Equifax, the credit scoring company that’s embroiled in a massive data breach, expects costs from that to increase $275 million in 2018.
That increase in costs suggests it could turn out to be the most expensive hack of a corporation ever, reported Reuters. Citing comments the company made on a conference call late last week, Reuters reported the $275 million is in addition to the $164 million in pretax costs it reported for the last six months of 2017. Some of the money to be spent in 2018 for the data breach includes technology and security upgrades, legal fees and free identity theft services for consumers who were impacted by the attack. At the end of 2017, the cost from the data breach was $439 million. Of that, Reuters noted Equifax said $125 million will be covered by an insurance policy. Larry Ponemon, chairman of Ponemon Institute, told Reuters the final cost of the breach could end up being more than $600 million. That would include the expenses associated with ending government investigations into the data breach as well as any civil lawsuits lodged against Equifax. “It looks like this will be the most expensive data breach in history,” said Ponemon in the report.

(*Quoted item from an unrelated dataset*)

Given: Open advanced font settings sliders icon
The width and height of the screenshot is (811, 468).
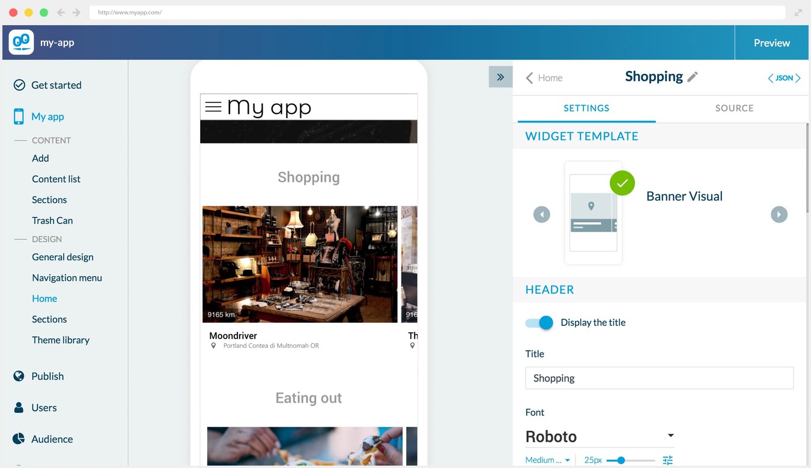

For its fourth quarter, Equifax reported profits that surpassed Wall Street’s forecasts and also disclosed it found 2.4 million more people whose data was compromised in the hack. In a press release, Equifax said it was able to pinpoint about 2.4 million consumers by referencing other information in proprietary company records that the hackers didn’t steal and by tapping the resources of an outside data provider. According to the company, the 2.4 million U.S. consumers were not previously identified as being impacted by the cyberattack.
The information was partial because, in most of the cases, it didn’t include consumers’ home addresses or the state their driver’s licenses were issued. Nor did it include the dates the license was issued or the expiration dates, Equifax said in the release. “This is not about newly discovered stolen data,” said Paulino do Rego Barros Jr., interim chief executive officer, in the press release. “It’s about sifting through the previously identified stolen data, analyzing other information in our databases that was not taken by the attackers and making connections that enabled us to identify additional individuals.”